Fresh out of campus, I and two close friends had already been making good money online as academic writers.

But the industry was shifting. AI whispers had begun. The writing platforms we relied on were exploitative. We needed something more stable, more predictable.

So, we decided to invest in a hotel business. The location is Pipeline Estate, Nairobi.

None of us had hotel experience, but we took the risk nevertheless.

We pooled our savings, KSh300k. We bought an existing hotel, and thought we’d cracked it.

At first, everything looked fine. The hotel was stocked. A few customers were walking in. And we felt like real business owners.

But then, in the second week, the nightmare began.

It began one morning when our hotel staff called. “Hakuna stima. The whole place is dark.”

I rushed to find the power lines cut. Turns out, the business was running on illegal electricity (mulika mwizi) all along. The very guy who sold us the hotel, we would discover, was a dangerous cartel, and the mind behind Mulika Mwizi connections in Pipu.

He wanted Ksh 13,000 to “fix it.” And we paid, because what choice did we have?

Later, I learned he and his secret agents were behind the disruption to our business. They had disconnected and stolen cables in the darkness.

Then the next day, at 6 AM, the caretaker, Mwash, knocked. Angry.

He claimed the “illegal” connection on which we had paid 13k had bypassed him. So he threatened to escalate the case unless we gave him 5k.

“Luckily,” we negotiated and paid him KSh3k.

But that same morning, Mwash casually announced the rent had gone up by Ksh 1,500.

The first month was gone. Then on the first Tuesday of the second month, we woke up to dry taps. The pipes feeding the hotel had been cut.

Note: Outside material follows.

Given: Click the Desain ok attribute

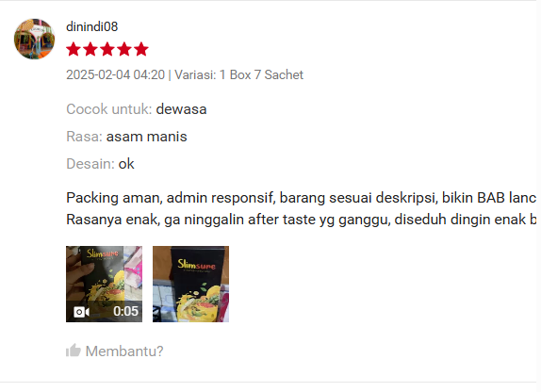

Guess what? The water, too, wasn’t legal. Like Mulika Mwizi, this too was controlled by Dinnox. We had to make another round of payments to get reconnected.

But even after reconnecting, it became a weekly circus—cut, pay, reconnect. It was the same with power.

We could shift to legal connections, but there was a problem. KPLC power via token was too expensive. Our struggling hotel couldn’t manage that.

Kanjo water was affordable, but unreliable.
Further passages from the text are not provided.